* DATA TO EXAMINE
________________________________________

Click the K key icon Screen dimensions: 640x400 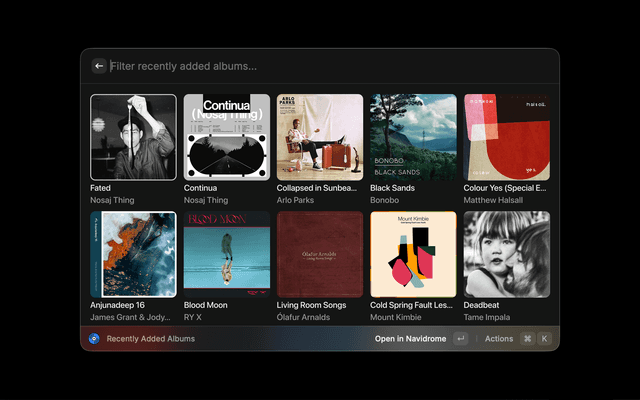tap(545, 339)
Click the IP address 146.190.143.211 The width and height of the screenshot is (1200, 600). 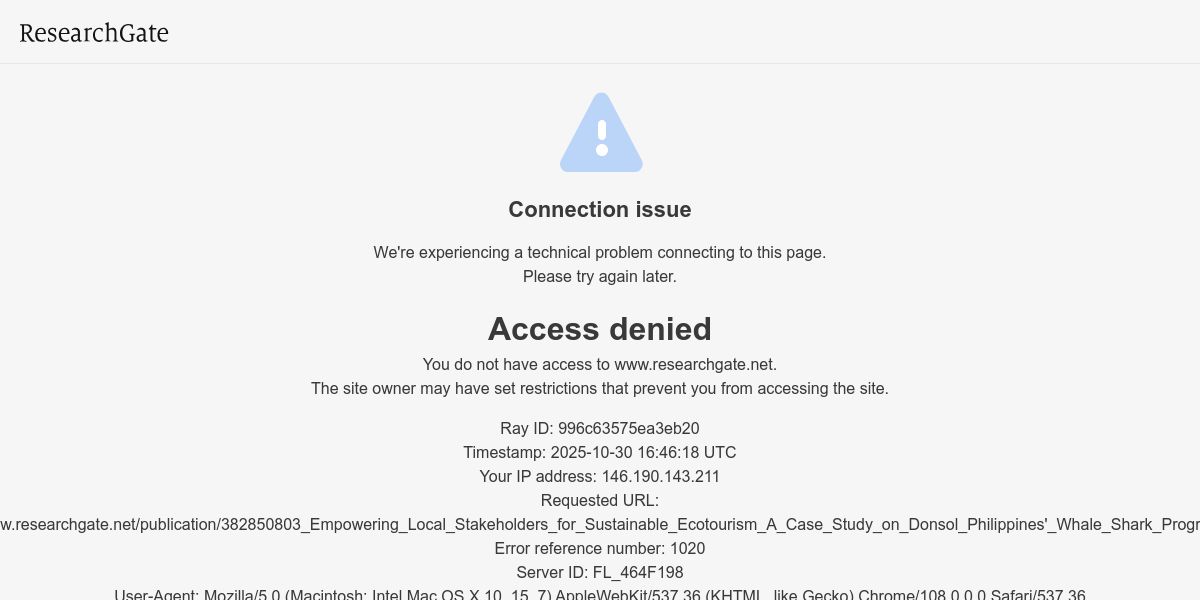[x=661, y=476]
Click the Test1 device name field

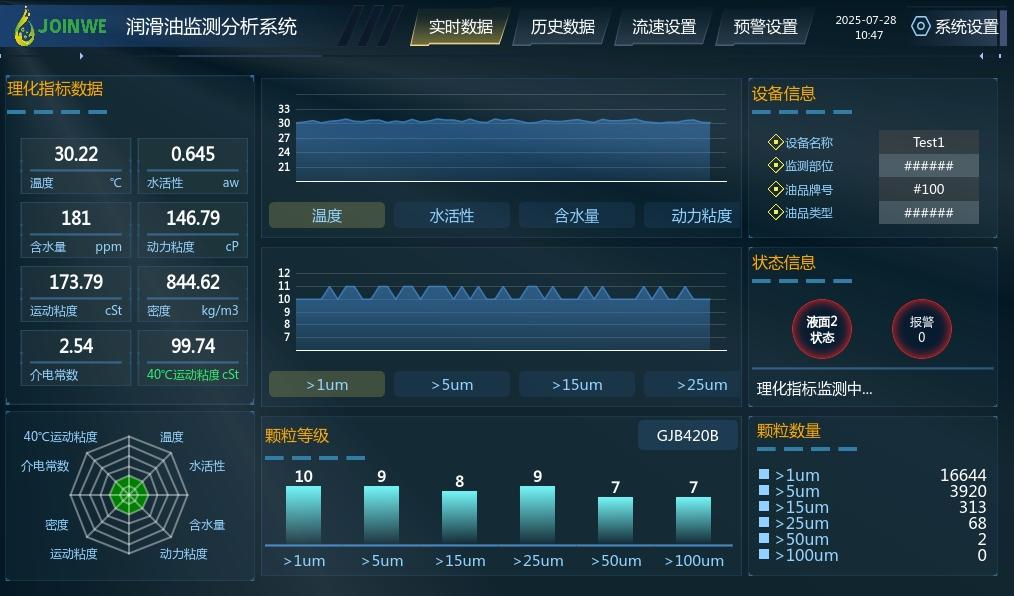click(928, 142)
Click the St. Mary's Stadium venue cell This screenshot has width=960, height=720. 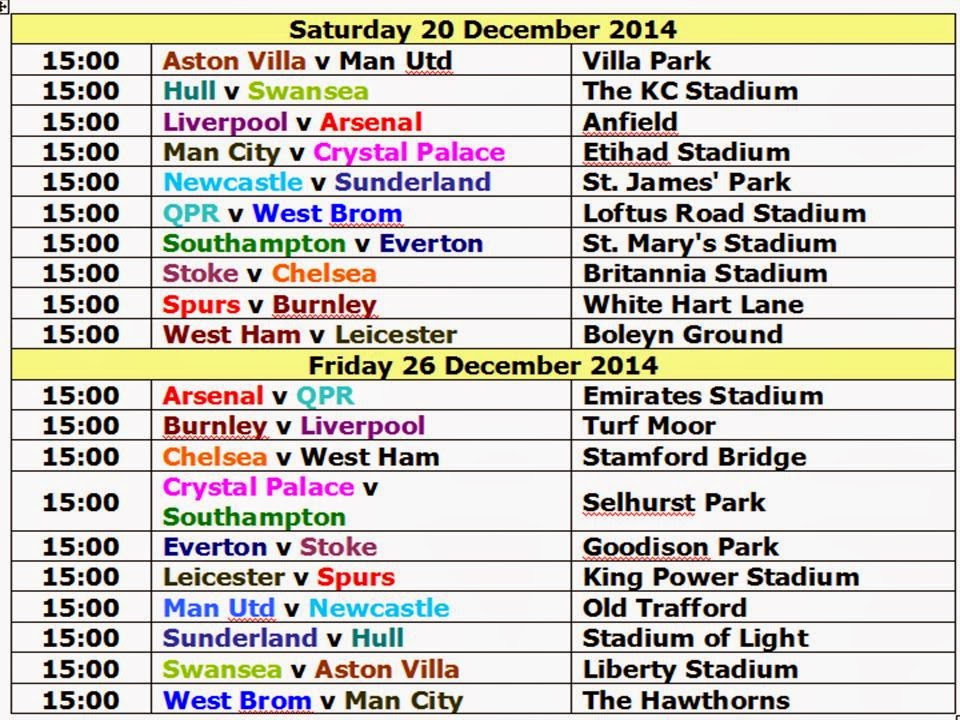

________________________________________

* TASK INSTRUCTIONS
Starting with the line that holds "Click the Test1 device name field", copy every line exactly through the final line of the material, but skip the pictures.

* ANSWER TO THIS EXERCISE
Click the Test1 device name field

click(928, 142)
Click the St. Mary's Stadium venue cell This screenshot has width=960, height=720. 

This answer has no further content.